Premier League players at high risk of injury if rushed back, warns physiotherapist

Premier League professionals may have been doing their utmost to stay at peak condition during the coronavirus-enforced hiatus but a physiotherapist has warned: “The only way to get fit for football is to play football.”

It is understood medical representatives from top-flight clubs gathered for a conference call on Saturday to discuss division-wide protocols on a variety of subjects to allow football to return amid the pandemic.

The themes discussed include return to training protocols ahead of a reported Premier League resumption date of June 8, although the PA news agency understands two days earlier could be an option.

Sammy Margo, the first female physiotherapist to work in football in England, said there are many variables to consider, including the potential psychological toll the current crisis has had on players.

And Margo pointed out that while many players may have been doing their best to keep on top of their fitness with the help of their clubs through Zoom training sessions, for example, that is no substitute for normal routines.

Margo said: “They’ll have home gyms so they’ll probably be able to preserve their endurance and they’ll probably be able to preserve their strength but football is a very special skill.

“The only way to get fit for football is to play football. You can’t get good and strong for football just by being in the gym and just doing, let’s say, leg presses. You can get strong but not strong for football.

“That’s the missing ingredient in this whole thing, they can’t do the thing they need to do the most.

- - - -

* **PROBLEMS TO SOLVE**
1. In the article about Premier League players returning after the coronavirus break, on what day of the week did medical representatives from top-flight clubs hold a conference call?
2. Carry on writing the article about the injury risk for Premier League players, starting after its final sentence.

* **SUPPLIED INFORMATION**
- - - -

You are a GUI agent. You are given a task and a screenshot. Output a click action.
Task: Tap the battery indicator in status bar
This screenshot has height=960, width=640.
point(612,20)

- - - -

* **EXERCISE RESULTS**
1. Saturday

2.
“This is a similar story to going back into the beginning of the season but it’s an unprecedented situation and who knows psychologically what’s happened, because they’ve not had the usual team vibe.”

Premier League players could be at far greater risk of injury (Reuters)

Margo admitted there are too many unknowns regarding how short of full-fitness players are and whether they are at increased risk of injury, especially with clubs and physios guarded about revealing any data on their stars.

However, Margo said: “Normally there are factors that can predict whether someone will be injured. Because everyone’s been absent and the normal system hasn’t been happening, a lot of the factors that are used to predict injury have been taken away. Who knows if those stats are being measured?

“The thing nowadays from when I was in football is: if you can measure it, you can change it. Who knows what measurements have been taking place, who knows what evidence has been accumulated in this period of time?”

Margo believes teams being able to make five substitutes under a new proposal from Fifa to help cope with the return to action could lighten the load for players.

She said: “The key issue is getting people back into pre-season mode and you’ve got so many variables. Different players are impacted differently so some players can retain their strength for longer periods and others can retain their endurance for longer periods.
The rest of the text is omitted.